Karnataka is facing major power crisis, stemmed from a failed monsoon and a severe drought. Many parts of the state, that were previously unaffected by drought, have also been declared drought-hit due to a dismal south-west monsoon.
Since 70% of Karnataka's power comes from hydel resources, the state becomes more vulnerable to power and water crisis.
The total storage in the three major hydel reservoirs of Linganmakki, Mani and Supa are generating just 46.26% of the capacity, which is 4,020 million units of electricity (MUs).
P.Ravikumar, Additional Chief Secretary at Energy department told the Business Line, "availability of power is 40% less than the installed capacity of 10,189 MW . This is due to the breakdown in State and Central generating units and reduced hydro availability."

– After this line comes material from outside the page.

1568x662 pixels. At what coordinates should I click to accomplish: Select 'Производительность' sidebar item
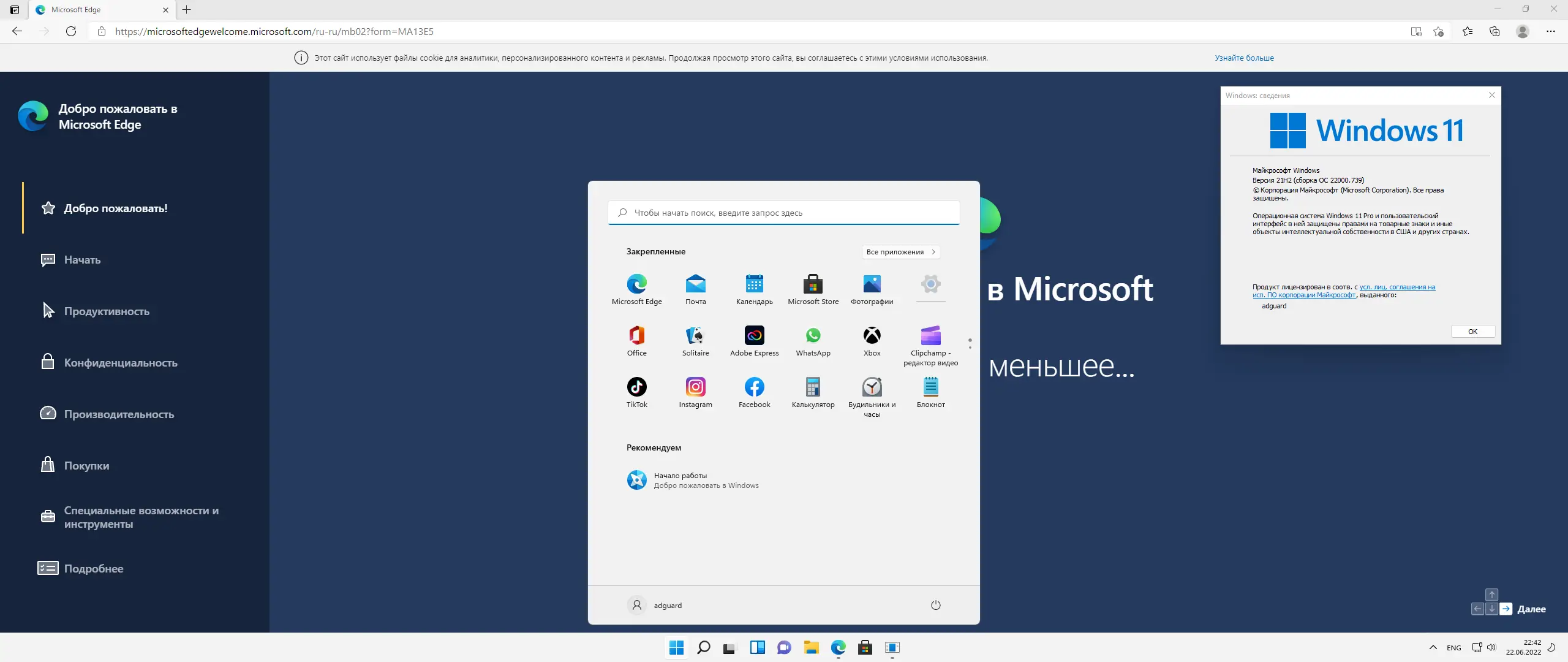(x=119, y=414)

According to the Bengaluru Electricity Supply Company (BESCOM), the total power generation shortage for Bengaluru is 1820 MW. The reasons stated by Bescom for the acute power shortage are problems faced by major power generating stations.
"UPCL in Udupi with a capacity of 1,200 MW remains shut as it is facing cooling water contamination. The generator transformer in RTPS station in Raichur has caught fire. The generator transformer in BPTS in Belgaum is facing problems too. Annual maintenance work is going on in the central power stations in Kudankulam snd Simhadri plant because of which the state is not able to get its full share of the power generated," says the Bescom release.
In August, the State reportedly witnessed a shortfall of 3,020 MW from State and Central generating stations due to outages in UPCL, RTPS, and BTPS.
Wind power generation has also not been producing to capacity resulting in less availability of power from wind energy.
Talking about demand-supply gap, Ravikumar told the Business Line that the Electricity supply Companies(ESCOMs) get 8% less than they power they require, which is 184 MUs. The State's peak power demand were also not met.